Das passt aber natürlich nicht so in die beabsichtigte Instrumentalisierung des Berufsverbandes.

(Zuruf von Daniel Roi, AfD)

Spannend ist natürlich, zu fragen, warum man die Sanktionen machen sollte, die wirksam sind, wie es Herr Rausch vorhin bemerkte. Die Kreishandwerkerschaft zeigt sich besorgt um die Kinder und sagt in etwa, das sei nicht unser Krieg. Das war auch eben der Satz.

(Tobias Rausch, AfD: Was? - Unruhe)

Sie übersieht damit einen ganz gravierenden Aspekt. Was ist die Konsequenz, wenn dieser Ansicht folgend die Länder Europas bei einem solchen Krieg mit den Schultern zucken würden und eben nichts tun würden nach dem Motto „Alles okay, das darf jeder immer machen; es gibt keine Konsequenzen; du musst einen solchen Krieg nur gewinnen, musst der Stärkere sein; ansonsten ist es aber okay; das darf man machen“? - Das ist ja das Ergebnis der Politik, wie sie die Kreishandwerkerschaft hier formuliert.

Russland dürfte also die Ukraine fertigmachen, dürfte sich dann um andere Länder kümmern, wie Georgien, Moldawien, was es da so gibt. Das gilt dann aber nicht nur für Russland. Das gilt ja dann auch für andere Länder.

(Oliver Kirchner, AfD: Amerika z. B.!)

Nationalismus ist keine typische russische Erfindung. In anderen Ländern gibt es das auch. Daher müsste man konsequenterweise sagen, das sei okay. Wir wissen, wie fragil die Grenzen in Europa waren und welche Auseinandersetzungen wir hatten, wie dieser Kontinent gelitten hat. - Das müsste dann okay sein.

Ein Europa, das vom Recht des Stärkeren bestimmt wird, ist eine Welt im Krieg. Das sollte sich die Kreishandwerkerschaft nicht wünschen.

(Zustimmung bei den GRÜNEN)

Es ist tödlich für die genannten Kinder. Es vernichtet auch den Wohlstand in Europa. - Herr Waehler, Sie haben auch auf die wirtschaftlichen Folgen abgestellt. Damit haben Sie recht. Die wirtschaftlichen Folgen sind ernst. Aber die Konsequenz dessen, was Sie unter dem Begriff der Politik mit Rückgrat vorschlagen, ist ein dramatischer Verlust auch im wirtschaftlichen Bereich.

———

▶ [Schriftliche Aufgabe a]:
Welche Länder nennt der Redeauszug als Beispiele dafür, um die Russland sich nach der Ukraine kümmern dürfte?

▶ [Datensätze]:

———

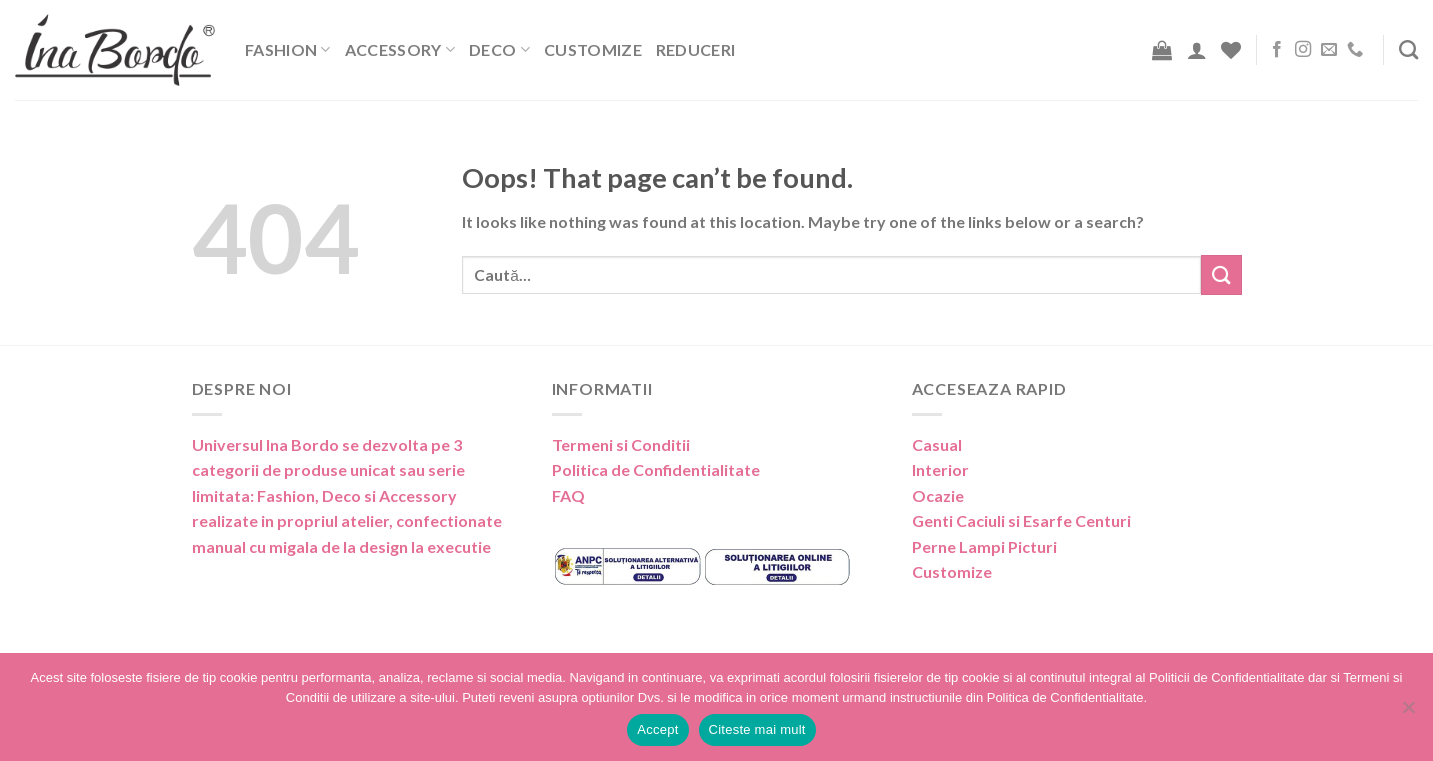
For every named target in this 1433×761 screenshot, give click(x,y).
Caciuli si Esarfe (1014, 520)
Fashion (288, 50)
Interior (940, 469)
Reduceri (696, 49)
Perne (934, 546)
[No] (1408, 713)
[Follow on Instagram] (1303, 50)
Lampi (982, 546)
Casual (937, 444)
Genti (932, 520)
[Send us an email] (1329, 50)
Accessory (400, 50)
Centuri (1103, 520)
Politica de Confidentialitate (656, 469)
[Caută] (1408, 49)
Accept (657, 729)
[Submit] (1221, 274)
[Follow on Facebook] (1277, 50)
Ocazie (938, 495)
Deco (499, 50)
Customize (593, 49)
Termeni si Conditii (621, 444)
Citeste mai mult (757, 729)
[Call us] (1355, 50)
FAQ (568, 495)
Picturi (1032, 546)
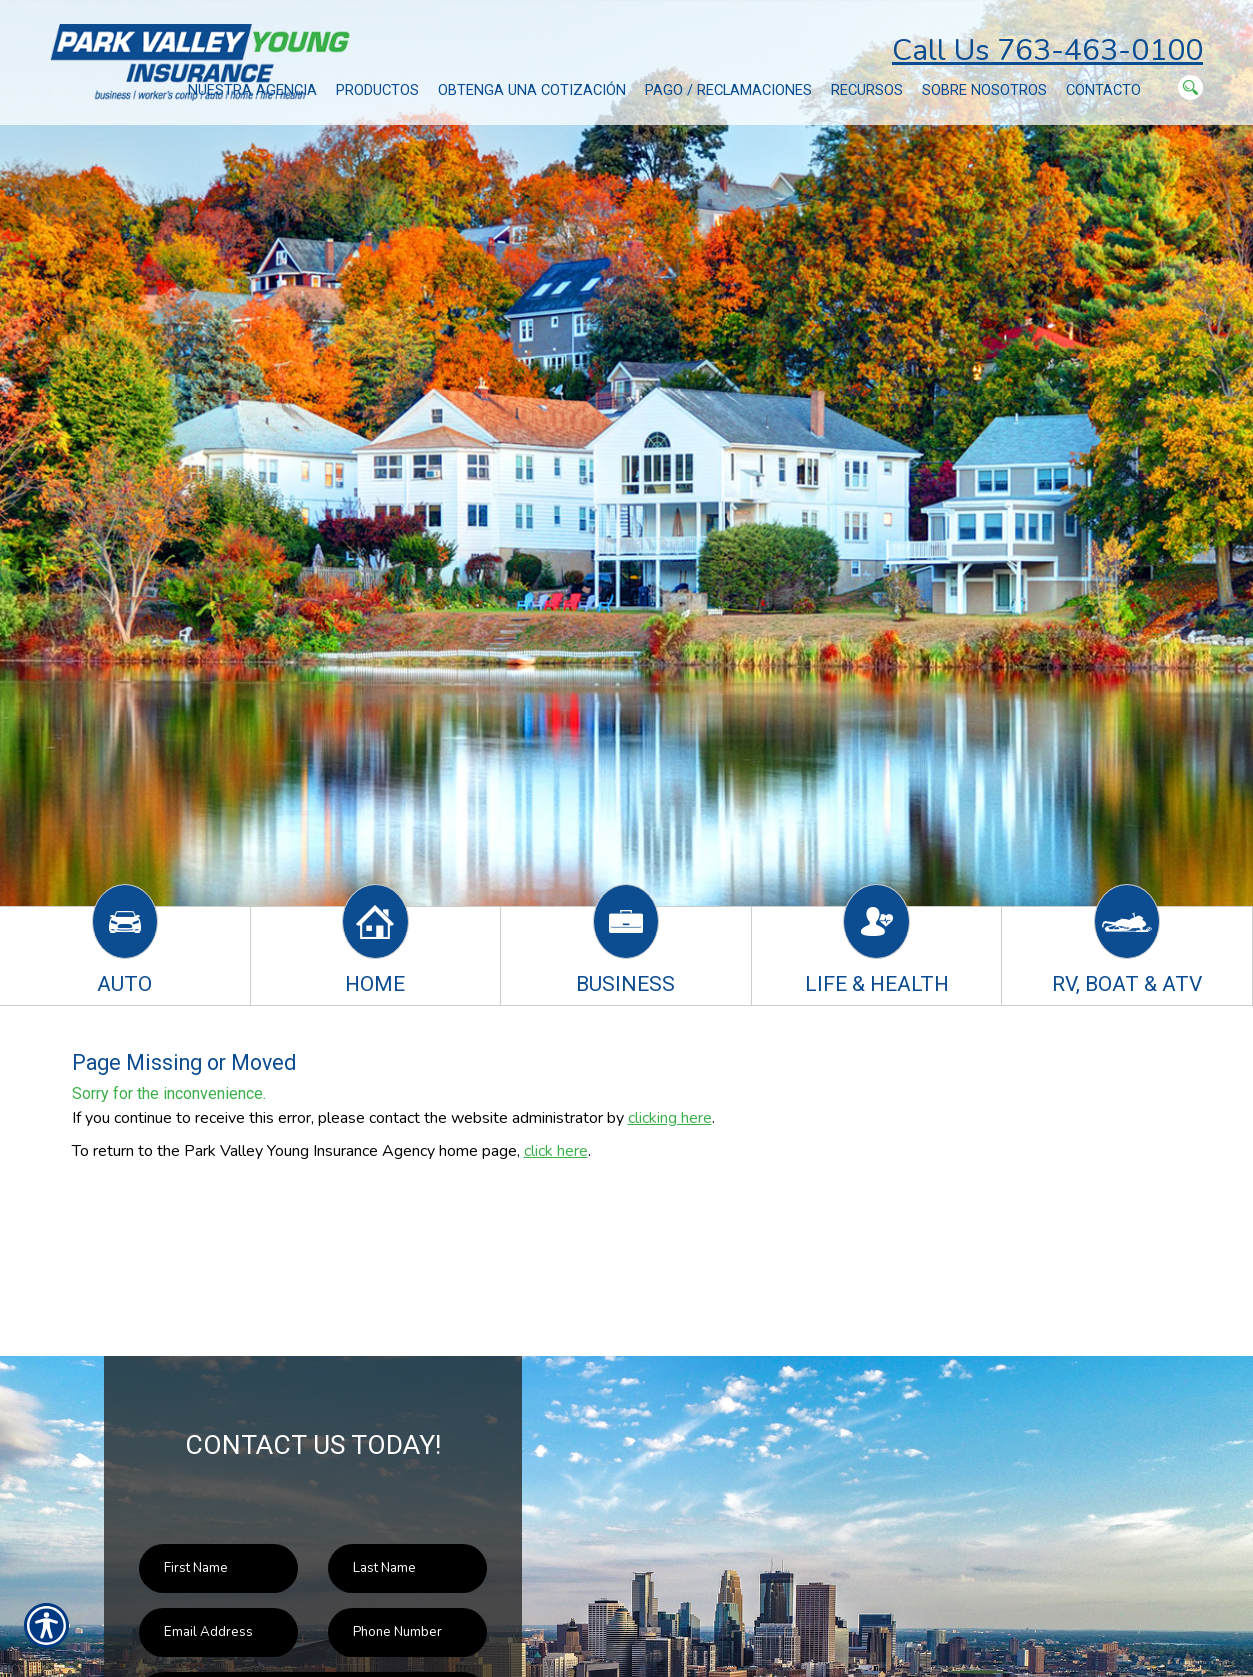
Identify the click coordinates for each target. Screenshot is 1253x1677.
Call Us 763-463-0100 (1047, 50)
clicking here (670, 1118)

———

▶ [Schriftliche Aufgabe b]:
Zitiere die Datenzeilen wörtlich, beginnend mit dem Anfang der Datenzeilen und fortlaufend bis einschließlich der Zeile mit „Picturi (1032, 546)“. Lass die Bilder dabei weg.

▶ [Lösung a]:
Georgien und Moldawien.

▶ [Lösung b]:
For every named target in this 1433×761 screenshot, give click(x,y).
Caciuli si Esarfe (1014, 520)
Fashion (288, 50)
Interior (940, 469)
Reduceri (696, 49)
Perne (934, 546)
[No] (1408, 713)
[Follow on Instagram] (1303, 50)
Lampi (982, 546)
Casual (937, 444)
Genti (932, 520)
[Send us an email] (1329, 50)
Accessory (400, 50)
Centuri (1103, 520)
Politica de Confidentialitate (656, 469)
[Caută] (1408, 49)
Accept (657, 729)
[Submit] (1221, 274)
[Follow on Facebook] (1277, 50)
Ocazie (938, 495)
Deco (499, 50)
Customize (593, 49)
Termeni si Conditii (621, 444)
Citeste mai mult (757, 729)
[Call us] (1355, 50)
FAQ (568, 495)
Picturi (1032, 546)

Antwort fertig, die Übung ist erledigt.